With housing prices rising even in unlikely markets like Las Vegas and Detroit, the “fix and flip” phenomenon appears once again to be gaining in popularity. While the opportunity to achieve a quick profit in a rising home market from buying a property in need of a makeover and quickly selling it at a significantly higher price may appear enticing, there are significant risks associated with house flipping, in common with other short-term investment strategies.

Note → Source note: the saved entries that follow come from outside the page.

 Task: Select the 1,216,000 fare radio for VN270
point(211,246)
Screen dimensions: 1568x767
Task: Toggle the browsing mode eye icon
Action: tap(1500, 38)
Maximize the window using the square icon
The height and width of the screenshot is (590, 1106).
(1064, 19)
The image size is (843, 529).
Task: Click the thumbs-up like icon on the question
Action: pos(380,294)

The renovation required to improve a property to appeal to a higher demographic of buyer may cost more than anticipated. A “fixed” house may face significant competition from newly constructed properties delaying a successful sale and adding to carrying costs or generate significantly less profit than anticipated upon sale. A renovation may also quickly increase property taxes. Finally if the property is resold within a year, there is no opportunity to defer capital gains taxes through a 1031 “like-kind” property exchange.
An Alternative Paradigm
I’ve previously written
about the demographic and housing supply trends that make carefully researched millennial-oriented real estate investments promising, both from an income and an appreciation perspective. The objective is not to hold a property indefinitely, but rather to capitalize on appreciation over time and trade up to a more valuable property, after earning sufficient rent to at least cover carrying costs and financing. With financing, levered appreciation can be particularly dramatic. If a property is purchased for $200,000 with $50,000 in equity and a mortgage of $150,000 and later sold to net $240,000, after transactions costs (brokerage, transfer taxes and closing costs), the initial investment of $50,000 has grown by 80% (to $90,000). If the property is held at least a year and a new real estate purchase meets the 1031 guidelines, taxes on this gain are deferred.